With the future of movie production currently on a tipping point, the greater success of either Speed Racer or Indy is bound to have repercussions.
Speed Racer was shot on HD with green screen virtual sets, while in an interview with Empire Spielberg stated, "advances in film technology would change the heart of this movie... I wanted the actors to walk onto real sets, to stage real stunts."
Who is right? Or has it gone beyond right and wrong? Spielberg used CGI to bring dinosaurs back to life, and subtle digital effects turned Saving Private Ryan's famed beach invasion into one of cinema's finest moments.
And without CGI and blue/green screen, would movies such as Starship Troopers, The Lord of the Rings trilogy or The Host have been the masterpieces they are?
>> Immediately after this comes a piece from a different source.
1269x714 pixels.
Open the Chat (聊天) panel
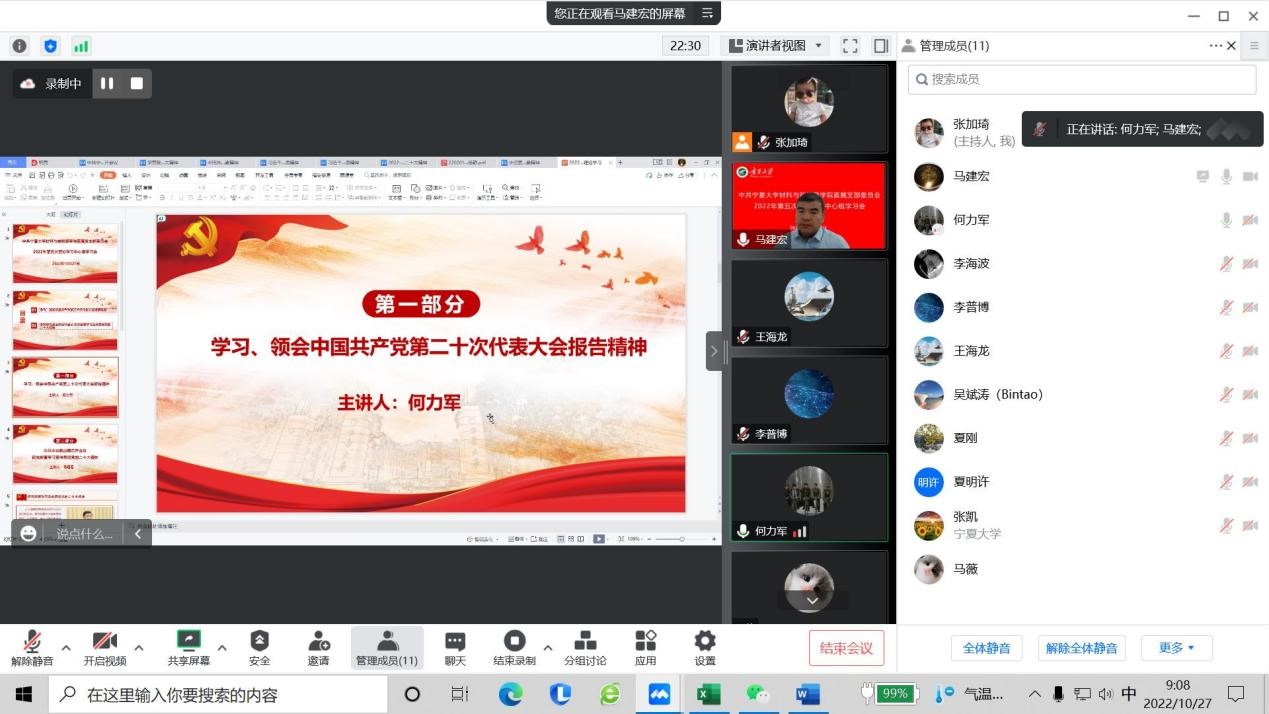(x=455, y=647)
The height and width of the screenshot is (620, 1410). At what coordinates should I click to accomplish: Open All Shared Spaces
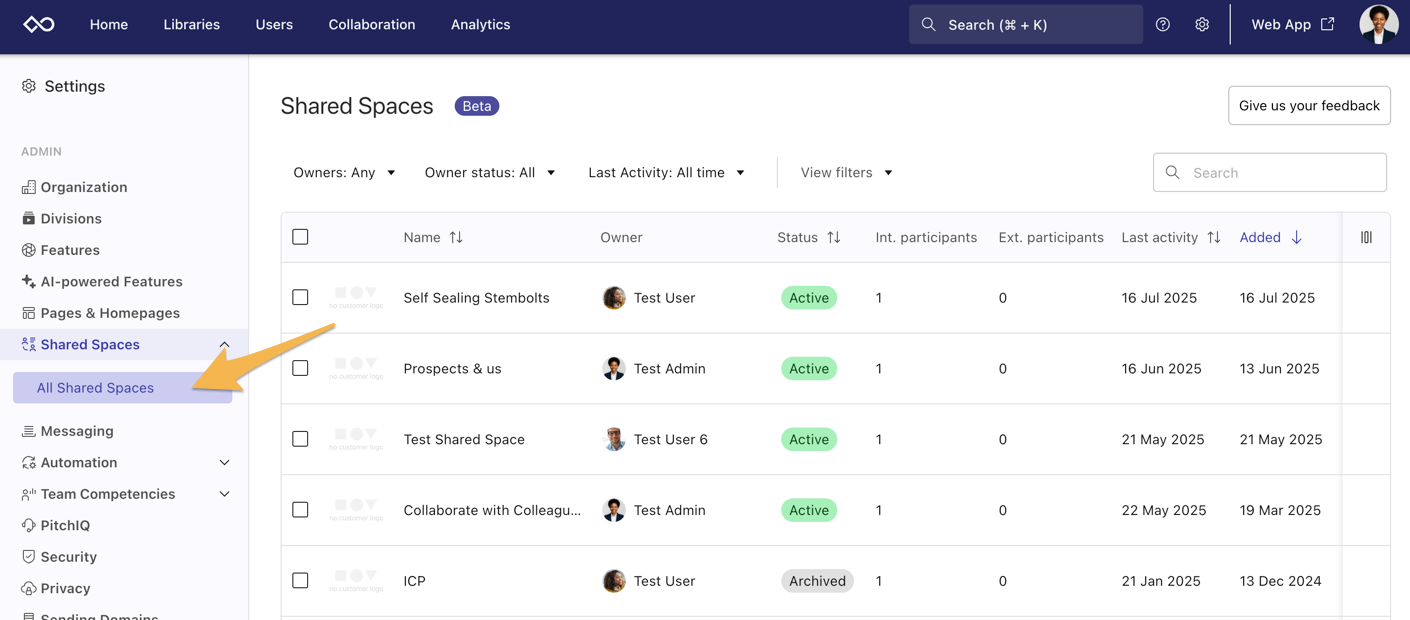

The argument here is not with the use of digital technology (even the new Indiana Jones uses CGI to remove safety harnesses),
but that for the sake of ease and expense this filmmaking will replace all others. And jaw-dropping CGI cannot rescue a dud movie - see Pirates 3 or Transformers for more information.
In the hands of artists, there is nothing to worry about - Peter Jackson's King Kong was a digital triumph, Robert Rodriguez's Sin City was a stunning recreation of the comic books - but the danger is most films will resemble Sky Captain and the World of Tomorrow or the visually dated Star Wars prequels, and filmmaking will get mired in fantasy land.
It could become a world of George Lucas movies, not Steven Spielberg movies.
Model work and stop-motion has a believability often absent from CGI extravaganzas - if in doubt compare the end battle in Return of the Jedi with any space battle in the Star Wars prequel.
Or play the hundred Agent Smith beat-em-up in The Matrix Reloaded with Quentin Tarantino's old-school swordplay finale in Kill Bill Vol. 1 side-by-side. It's clear which one is live and which is Memorex.
Will Speed Racer compare to the real life hot pursuit of Death Proof or the legendary Raiders of the Lost Ark truck chase?
The Wachowski's have surprised us before, and despite the headachy Trailer 1, subsequent Speed Racer trailers promise a Wizard of Oz style visual trip that should make even the most addled eight-year old stop in his tracks. And if it gets more kids into Japanese anime then the Wachowskis can rest easy.
Certain filmmakers are attempting to blend the old with the new: J.J Abrams and Zack Snyder (director of the Playstation looking 300) are reportedly using physical sets wherever possible on Star Trek and Watchmen.
May 9th will prove if Speed Racer victoriously donuts over the finish line, and come May 22nd we'll know if Spielberg's old school methods bottled lightning one more time.
One argument that can be settled now is the threat of HD ruining the look of movies. With films such as Zodiac, Dogville and Rocky Balboa all shot digitally, some new technologies are still at the service of the story, not vice versa.